On the (im)proper use of the word “Hate.”

HATE: a : intense hostility and aversion usually deriving from fear, anger, or sense of injury b : extreme dislike or antipathy.

With the definition up front and center, let’s see if we can figure out its proper application, shall we?

It is my opinion that 99% of the people that throw the word hate at the first indication that somebody might disagree with them, have never experienced or even witnessed hate in its true and purest of forms. Hate is soul-consuming, obsessive and downright ugly. Hate makes people nonchalantly behave in ways that shock other people to the core of their basic humanity. Hate is Arbeit Macht Frei, Year Zero, Klaverns and Pogrom. Hate is calculating, methodical and leads to death.

So the next time you feel the “need” to use that word, stop for a second and make sure it applies properly and you are not just using it because your tender sensitivities were somewhat battered by somebody’s comments or actions.


3 Replies to “On the (im)proper use of the word “Hate.””

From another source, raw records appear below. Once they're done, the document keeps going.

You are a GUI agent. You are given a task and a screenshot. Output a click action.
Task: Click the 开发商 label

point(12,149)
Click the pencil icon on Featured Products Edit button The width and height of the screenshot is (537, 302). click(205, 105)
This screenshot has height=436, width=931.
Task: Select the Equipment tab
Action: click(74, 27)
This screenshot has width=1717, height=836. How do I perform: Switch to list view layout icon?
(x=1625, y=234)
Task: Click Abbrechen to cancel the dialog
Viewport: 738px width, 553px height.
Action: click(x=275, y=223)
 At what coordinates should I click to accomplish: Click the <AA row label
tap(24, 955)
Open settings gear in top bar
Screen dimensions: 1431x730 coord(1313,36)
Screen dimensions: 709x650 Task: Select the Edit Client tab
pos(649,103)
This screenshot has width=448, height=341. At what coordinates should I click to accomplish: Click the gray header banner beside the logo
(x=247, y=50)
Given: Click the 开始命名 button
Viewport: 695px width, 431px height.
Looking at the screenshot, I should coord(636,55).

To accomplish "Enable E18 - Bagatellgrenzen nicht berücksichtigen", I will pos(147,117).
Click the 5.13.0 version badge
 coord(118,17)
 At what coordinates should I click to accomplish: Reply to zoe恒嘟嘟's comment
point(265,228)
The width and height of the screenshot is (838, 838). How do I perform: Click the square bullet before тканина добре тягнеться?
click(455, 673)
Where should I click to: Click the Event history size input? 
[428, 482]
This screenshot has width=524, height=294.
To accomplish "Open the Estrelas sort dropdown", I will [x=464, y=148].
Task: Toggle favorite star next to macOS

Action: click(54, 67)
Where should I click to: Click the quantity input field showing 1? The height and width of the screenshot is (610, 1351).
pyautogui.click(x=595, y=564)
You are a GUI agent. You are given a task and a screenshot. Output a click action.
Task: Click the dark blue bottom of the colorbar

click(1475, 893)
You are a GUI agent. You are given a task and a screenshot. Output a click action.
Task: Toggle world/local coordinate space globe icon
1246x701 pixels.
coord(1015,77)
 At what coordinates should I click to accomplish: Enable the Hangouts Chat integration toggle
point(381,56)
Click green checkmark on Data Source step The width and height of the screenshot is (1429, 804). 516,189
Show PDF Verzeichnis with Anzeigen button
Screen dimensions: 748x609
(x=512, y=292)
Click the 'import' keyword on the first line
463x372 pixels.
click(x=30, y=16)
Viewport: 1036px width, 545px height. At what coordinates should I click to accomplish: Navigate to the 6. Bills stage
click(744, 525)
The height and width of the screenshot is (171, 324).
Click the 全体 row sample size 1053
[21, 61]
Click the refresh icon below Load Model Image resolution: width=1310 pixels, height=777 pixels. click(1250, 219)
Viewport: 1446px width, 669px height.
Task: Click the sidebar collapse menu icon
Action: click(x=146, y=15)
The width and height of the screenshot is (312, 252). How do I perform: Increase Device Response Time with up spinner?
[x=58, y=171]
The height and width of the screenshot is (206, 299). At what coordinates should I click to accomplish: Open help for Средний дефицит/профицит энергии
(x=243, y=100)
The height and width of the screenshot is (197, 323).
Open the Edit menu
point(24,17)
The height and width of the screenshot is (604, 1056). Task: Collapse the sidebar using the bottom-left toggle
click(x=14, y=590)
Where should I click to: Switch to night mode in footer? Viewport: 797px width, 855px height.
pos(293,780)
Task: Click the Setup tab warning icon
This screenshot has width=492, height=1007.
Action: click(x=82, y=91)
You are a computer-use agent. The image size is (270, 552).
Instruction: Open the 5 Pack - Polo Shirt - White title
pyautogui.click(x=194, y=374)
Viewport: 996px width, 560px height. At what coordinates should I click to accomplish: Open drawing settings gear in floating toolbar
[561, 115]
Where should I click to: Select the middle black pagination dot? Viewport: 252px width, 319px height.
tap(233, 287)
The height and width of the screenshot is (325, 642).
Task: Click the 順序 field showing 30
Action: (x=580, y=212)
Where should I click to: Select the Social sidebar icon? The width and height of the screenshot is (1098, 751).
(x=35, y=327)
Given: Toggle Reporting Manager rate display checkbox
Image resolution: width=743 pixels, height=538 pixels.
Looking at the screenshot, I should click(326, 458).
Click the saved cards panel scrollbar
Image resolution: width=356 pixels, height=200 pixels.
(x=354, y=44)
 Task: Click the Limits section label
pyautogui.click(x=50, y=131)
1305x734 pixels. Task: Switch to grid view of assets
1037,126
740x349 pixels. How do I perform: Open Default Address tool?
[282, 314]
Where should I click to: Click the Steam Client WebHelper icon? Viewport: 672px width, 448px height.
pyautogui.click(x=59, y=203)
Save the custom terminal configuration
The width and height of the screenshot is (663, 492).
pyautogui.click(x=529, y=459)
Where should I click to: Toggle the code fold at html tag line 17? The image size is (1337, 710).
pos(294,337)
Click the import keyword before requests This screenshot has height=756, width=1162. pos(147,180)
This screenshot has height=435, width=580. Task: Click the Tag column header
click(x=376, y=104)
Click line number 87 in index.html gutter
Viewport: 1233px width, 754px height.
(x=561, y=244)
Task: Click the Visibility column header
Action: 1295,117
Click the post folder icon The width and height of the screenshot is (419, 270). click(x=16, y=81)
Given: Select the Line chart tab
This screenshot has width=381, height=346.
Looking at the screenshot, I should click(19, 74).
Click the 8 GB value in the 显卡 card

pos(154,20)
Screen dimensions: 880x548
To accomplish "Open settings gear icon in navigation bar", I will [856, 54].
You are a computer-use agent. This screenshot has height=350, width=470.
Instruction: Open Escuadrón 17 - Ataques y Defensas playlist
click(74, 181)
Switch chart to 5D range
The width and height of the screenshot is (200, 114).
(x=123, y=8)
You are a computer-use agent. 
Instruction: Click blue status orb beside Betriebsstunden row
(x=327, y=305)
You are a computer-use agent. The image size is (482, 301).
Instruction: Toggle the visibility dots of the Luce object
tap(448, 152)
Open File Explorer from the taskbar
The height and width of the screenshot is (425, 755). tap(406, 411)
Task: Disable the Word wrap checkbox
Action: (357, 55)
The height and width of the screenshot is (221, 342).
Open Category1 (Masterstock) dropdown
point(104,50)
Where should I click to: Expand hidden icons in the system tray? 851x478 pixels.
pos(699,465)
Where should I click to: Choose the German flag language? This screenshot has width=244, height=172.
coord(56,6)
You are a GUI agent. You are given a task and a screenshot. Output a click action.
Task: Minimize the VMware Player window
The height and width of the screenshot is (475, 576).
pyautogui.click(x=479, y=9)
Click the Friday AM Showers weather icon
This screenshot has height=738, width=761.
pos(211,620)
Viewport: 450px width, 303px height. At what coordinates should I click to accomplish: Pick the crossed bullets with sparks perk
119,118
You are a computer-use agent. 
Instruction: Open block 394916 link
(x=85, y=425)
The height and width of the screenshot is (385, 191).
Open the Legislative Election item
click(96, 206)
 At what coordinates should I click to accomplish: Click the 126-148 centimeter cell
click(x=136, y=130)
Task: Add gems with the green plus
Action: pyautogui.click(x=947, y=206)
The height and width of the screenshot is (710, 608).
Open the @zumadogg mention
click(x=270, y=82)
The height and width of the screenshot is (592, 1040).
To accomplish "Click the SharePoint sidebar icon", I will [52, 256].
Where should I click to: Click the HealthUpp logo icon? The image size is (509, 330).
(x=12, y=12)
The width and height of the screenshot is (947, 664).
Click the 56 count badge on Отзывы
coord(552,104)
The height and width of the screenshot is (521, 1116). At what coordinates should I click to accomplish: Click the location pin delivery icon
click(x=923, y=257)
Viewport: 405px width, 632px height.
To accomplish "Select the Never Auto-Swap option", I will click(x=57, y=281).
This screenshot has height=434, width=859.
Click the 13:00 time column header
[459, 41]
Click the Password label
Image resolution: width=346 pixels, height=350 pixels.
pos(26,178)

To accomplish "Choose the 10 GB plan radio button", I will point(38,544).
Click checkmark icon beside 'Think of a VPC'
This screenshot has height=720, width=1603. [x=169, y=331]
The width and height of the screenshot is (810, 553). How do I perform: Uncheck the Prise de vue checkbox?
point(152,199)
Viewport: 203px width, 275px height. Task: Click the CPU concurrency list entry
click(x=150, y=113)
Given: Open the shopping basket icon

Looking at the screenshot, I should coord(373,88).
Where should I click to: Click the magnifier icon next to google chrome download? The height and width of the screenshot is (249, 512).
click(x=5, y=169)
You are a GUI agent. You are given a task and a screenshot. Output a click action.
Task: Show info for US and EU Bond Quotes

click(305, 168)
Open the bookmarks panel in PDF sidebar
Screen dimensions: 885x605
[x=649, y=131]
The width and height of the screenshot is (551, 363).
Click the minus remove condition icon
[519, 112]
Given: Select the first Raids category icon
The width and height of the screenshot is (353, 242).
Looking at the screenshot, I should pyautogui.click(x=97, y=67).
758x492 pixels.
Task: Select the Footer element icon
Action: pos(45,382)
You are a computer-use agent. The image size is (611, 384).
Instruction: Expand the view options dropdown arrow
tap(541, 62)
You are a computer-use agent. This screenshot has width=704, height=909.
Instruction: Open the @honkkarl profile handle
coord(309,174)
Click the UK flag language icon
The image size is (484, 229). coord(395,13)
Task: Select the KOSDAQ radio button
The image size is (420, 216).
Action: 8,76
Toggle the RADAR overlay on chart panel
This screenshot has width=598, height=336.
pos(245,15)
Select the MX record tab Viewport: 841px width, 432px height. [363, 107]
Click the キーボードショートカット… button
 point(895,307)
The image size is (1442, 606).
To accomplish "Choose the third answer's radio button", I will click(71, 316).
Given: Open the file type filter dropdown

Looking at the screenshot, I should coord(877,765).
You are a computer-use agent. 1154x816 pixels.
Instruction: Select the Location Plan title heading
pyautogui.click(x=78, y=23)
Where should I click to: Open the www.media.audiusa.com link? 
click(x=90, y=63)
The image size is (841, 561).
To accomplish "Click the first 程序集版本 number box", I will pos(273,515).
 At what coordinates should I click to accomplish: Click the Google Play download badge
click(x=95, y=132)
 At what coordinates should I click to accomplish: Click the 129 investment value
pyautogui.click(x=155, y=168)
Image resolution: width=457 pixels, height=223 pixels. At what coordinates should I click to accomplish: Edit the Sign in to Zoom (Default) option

  1. After all, which is easier to say:
    1) Here’s a series of facts, logically presented to contradict your arguement regarding your position, plus a reasoned defense of my own views of the situation
    2) “You’re just a hater…”


    1. 3) “you’re being a dick about it. A bigot.” And that is a direct quote.

      I think I am gonna have to call legal representation with experience in these types of cases.


  2. *snort* It’s a lot easier for a no-testicled liberal to simply throw out the “hater” moniker than try to refute or debate the facts (or opinions) that spurred the “hater” response in the first place.

    We seem to get these key “buzz” words in our society, especially on the liberal side of the coin, that paint anyone in disagreement as being a literal monster.

    Too much of that “Give peace a chance” garbage. I’m all for peace and I swore an oath twice to uphold and defend peace. But someone has to be the rough man standing ready to do violence while others sleep peacefully that George Orwell referred to.

    A person of courage and conviction recognizes that–a person of cowardice doesn’t, and thus, the word “hater” and other distasteful monikers spew forth.